Un homme qui crie dans sa tête

Lundi 25 juin 2012

Une nouvelle notation du narrateur concernant les corps enfantins, dans le Journal d’un corps. Il s’agit cette fois-ci de celui de Lison, la petite sœur de Bruno, dessinant, deux ans plus tard…

En écho au Livre de Jean, pour Emmanuel.

34 ans, 6 mois, 9 jours

Samedi 19 avril 1958

 Je veille à la cuisson des œufs coque pendant que Lison dessine en silence, la main refermée sur son bout de crayon. Le dessin achevé, elle me le montre et je m’écrie oh le beau dessin sans quitter des yeux la trotteuse de ma montre. C’est un homme qui crie dans sa tête, précise l’artiste. C’est bien ça : de la tête d’un homme soucieux jaillit une tête hurlante en deux ovales et quelques traits qui disent tout. Il en va des dessins d’enfants comme des œufs à la coque, chefs d’œuvres chaque fois uniques mais si nombreux en ce monde que ni l’œil ni les papilles ne s’y arrêtent. Qu’on en isole un seul pourtant, cet œuf dominical ou cet homme qui crie dans sa tête, qu’on se concentre absolument sur la saveur de l’œuf et le sens du dessin, l’un et l’autre s’imposent alors comme merveilles fondatrices. Si toutes les poules sauf une venaient à disparaître, les nations se battraient pour posséder le dernier œuf, car rien au monde n’est meilleur qu’un œuf à la coque, et s’il ne restait qu’un seul dessin d’enfant, que ne lirions-nous pas, dans ce dessin unique !
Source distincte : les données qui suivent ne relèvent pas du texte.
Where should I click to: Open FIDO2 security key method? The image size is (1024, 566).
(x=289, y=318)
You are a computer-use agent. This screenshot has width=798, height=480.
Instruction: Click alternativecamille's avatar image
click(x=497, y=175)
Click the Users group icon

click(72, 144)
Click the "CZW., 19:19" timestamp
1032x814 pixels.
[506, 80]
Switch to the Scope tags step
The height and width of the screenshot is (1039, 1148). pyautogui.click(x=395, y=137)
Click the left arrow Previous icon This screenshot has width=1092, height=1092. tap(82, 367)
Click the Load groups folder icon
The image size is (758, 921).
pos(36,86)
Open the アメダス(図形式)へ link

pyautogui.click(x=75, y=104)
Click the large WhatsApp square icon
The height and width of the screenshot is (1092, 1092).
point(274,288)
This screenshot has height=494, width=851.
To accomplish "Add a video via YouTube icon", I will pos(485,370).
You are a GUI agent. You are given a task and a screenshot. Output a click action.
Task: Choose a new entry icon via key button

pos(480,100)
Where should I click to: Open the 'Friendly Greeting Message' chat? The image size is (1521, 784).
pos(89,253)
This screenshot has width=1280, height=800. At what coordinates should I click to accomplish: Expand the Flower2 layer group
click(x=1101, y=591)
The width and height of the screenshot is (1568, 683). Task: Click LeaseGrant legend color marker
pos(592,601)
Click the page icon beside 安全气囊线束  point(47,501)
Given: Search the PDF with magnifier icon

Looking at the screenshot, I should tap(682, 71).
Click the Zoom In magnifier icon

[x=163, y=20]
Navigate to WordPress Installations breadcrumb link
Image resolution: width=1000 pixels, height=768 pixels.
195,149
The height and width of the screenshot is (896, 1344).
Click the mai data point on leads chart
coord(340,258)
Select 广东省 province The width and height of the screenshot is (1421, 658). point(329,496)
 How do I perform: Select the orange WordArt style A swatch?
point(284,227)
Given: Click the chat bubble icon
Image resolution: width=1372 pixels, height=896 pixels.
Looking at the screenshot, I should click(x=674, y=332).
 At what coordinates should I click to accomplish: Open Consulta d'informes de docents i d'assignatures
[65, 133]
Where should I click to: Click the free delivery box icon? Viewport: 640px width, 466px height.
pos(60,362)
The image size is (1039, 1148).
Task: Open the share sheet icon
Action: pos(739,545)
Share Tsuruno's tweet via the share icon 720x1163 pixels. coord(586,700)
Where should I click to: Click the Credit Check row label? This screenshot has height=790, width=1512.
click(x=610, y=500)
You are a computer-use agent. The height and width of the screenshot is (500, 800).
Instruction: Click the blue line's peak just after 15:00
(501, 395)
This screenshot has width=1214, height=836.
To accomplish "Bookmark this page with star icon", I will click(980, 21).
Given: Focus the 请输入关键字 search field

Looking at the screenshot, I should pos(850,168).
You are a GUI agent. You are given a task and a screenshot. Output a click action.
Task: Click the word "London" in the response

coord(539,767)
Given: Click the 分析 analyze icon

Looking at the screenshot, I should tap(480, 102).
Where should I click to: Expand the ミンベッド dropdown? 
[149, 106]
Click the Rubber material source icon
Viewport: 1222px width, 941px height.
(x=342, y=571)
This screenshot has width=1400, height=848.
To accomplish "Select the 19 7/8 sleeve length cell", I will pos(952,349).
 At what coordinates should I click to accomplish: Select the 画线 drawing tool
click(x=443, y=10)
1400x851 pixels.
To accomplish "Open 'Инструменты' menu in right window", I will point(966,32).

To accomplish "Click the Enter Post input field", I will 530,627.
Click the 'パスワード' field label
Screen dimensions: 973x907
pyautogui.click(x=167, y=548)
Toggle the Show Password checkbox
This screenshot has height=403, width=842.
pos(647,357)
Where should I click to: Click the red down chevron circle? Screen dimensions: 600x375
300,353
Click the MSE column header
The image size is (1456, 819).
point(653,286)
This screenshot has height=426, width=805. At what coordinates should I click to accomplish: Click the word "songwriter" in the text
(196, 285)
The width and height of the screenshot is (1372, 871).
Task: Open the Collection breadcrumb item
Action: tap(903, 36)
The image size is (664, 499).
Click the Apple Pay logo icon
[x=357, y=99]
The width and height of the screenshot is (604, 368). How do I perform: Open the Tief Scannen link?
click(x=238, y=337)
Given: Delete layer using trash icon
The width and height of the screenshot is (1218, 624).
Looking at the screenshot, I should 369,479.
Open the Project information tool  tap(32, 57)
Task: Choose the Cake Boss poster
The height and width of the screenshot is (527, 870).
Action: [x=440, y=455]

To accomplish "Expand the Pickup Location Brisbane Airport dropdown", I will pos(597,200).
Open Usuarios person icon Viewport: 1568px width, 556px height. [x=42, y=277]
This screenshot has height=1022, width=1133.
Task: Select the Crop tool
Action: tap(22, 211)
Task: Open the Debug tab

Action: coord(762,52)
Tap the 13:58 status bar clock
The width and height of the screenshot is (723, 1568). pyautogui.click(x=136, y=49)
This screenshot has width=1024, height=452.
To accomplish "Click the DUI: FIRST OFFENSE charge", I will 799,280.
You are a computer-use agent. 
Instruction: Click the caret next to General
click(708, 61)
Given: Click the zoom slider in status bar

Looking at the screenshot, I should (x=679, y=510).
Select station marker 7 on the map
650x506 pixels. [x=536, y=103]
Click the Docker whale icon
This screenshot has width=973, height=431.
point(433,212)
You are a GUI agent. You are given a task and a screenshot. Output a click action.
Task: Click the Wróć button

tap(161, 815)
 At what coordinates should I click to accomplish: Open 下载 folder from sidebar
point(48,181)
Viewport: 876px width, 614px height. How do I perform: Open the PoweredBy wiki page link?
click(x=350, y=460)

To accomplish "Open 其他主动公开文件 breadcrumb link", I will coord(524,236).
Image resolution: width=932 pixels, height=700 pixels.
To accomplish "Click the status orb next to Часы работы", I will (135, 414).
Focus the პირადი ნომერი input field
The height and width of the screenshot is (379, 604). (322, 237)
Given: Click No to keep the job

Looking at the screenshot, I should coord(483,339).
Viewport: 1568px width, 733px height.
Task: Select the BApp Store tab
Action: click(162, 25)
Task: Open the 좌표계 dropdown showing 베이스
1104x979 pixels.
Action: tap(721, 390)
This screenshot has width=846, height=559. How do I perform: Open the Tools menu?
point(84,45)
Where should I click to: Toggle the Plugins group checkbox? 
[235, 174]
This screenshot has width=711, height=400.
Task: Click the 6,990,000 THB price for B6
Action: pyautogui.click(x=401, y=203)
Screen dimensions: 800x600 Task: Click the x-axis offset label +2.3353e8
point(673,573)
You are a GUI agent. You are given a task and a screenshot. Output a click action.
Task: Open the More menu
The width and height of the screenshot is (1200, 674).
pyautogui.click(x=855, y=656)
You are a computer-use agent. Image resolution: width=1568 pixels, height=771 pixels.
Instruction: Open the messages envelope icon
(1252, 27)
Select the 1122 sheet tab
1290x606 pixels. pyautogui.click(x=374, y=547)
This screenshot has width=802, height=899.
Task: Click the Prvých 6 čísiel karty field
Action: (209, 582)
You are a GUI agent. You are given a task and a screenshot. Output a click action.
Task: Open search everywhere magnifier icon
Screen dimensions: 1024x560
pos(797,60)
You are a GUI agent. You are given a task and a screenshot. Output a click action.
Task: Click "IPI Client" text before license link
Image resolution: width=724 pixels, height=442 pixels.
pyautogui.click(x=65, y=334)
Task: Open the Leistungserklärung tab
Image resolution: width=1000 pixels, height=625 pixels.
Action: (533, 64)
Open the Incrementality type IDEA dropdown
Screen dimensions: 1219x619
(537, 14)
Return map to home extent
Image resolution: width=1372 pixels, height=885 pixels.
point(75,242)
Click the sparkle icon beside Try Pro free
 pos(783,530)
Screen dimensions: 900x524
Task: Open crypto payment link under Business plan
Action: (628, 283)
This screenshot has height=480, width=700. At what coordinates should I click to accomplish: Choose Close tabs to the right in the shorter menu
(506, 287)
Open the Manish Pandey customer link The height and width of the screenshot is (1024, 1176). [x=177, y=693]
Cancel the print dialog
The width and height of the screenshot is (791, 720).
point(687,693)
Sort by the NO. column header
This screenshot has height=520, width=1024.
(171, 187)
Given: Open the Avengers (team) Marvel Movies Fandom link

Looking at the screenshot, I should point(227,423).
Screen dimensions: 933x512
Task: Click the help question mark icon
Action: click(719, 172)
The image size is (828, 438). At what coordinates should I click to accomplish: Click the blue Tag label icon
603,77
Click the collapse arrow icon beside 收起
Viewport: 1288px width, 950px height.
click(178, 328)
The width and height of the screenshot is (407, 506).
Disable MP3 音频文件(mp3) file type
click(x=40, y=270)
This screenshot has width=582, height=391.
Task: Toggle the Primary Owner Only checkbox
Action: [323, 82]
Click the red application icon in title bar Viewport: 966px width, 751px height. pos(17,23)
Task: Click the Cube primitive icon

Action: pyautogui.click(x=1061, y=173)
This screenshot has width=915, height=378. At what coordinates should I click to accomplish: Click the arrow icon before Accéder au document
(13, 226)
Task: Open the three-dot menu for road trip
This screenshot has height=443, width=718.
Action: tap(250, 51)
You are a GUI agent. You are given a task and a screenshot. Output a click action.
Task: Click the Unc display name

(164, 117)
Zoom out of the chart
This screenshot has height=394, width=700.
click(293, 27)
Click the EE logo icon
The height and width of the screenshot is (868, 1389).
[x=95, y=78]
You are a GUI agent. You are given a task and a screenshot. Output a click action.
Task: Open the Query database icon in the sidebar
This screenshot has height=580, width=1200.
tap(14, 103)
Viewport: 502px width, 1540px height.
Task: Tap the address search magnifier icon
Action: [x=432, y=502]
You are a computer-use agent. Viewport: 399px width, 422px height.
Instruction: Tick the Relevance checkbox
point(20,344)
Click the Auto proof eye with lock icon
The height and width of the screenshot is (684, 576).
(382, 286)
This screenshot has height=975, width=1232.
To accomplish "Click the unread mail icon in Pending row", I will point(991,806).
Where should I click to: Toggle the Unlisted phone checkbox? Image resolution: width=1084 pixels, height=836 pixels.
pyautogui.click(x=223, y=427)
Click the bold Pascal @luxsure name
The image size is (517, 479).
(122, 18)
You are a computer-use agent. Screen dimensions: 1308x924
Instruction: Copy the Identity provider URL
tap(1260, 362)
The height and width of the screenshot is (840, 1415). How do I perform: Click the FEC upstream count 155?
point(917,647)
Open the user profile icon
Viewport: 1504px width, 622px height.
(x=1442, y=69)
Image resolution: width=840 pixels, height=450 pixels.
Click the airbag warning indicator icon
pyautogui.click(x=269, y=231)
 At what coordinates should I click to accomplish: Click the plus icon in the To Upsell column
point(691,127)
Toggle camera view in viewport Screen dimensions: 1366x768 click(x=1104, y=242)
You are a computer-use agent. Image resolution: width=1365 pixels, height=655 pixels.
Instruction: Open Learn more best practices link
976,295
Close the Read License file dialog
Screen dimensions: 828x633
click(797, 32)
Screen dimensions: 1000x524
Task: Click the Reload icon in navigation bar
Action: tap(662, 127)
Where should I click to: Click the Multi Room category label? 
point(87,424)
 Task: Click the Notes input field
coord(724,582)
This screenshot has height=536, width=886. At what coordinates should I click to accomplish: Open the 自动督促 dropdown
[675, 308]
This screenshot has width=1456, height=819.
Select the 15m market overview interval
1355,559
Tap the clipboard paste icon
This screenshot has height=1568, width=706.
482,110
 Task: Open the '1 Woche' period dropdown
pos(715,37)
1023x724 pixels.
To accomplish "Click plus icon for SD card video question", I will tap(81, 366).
Lison est à l’âge où l’enfant engage son corps entier dans le dessin. C’est tout le bras qui dessine : épaule, coude et poignet. Toute la surface de la page est requise. L’homme qui crie dans sa tête se déploie sur une double feuille arrachée à un cahier. La tête hurlante jaillissant de la tête soucieuse – soucieuse ou sceptique ? – occupe la totalité de l’espace disponible. Dessin en expansion. Dans un an, l’apprentissage de l’écriture aura raison de cette ampleur. La ligne dictera sa loi. Épaule et coude  soudés, poignet immobile, le geste se trouvera réduit à cette oscillation du pouce et de l’index qu’exigent les minutieux ourlets de l’écriture. Les dessins de Lison pâtiront de cette soumission à qui je dois ma calligraphie de greffier, si parfaitement lisible. Une fois qu’elle saura écrire, Lison se mettra à dessiner de petites choses qui flotteront dans la page, dessins atrophiés comme jadis les pieds des princesses chinoises.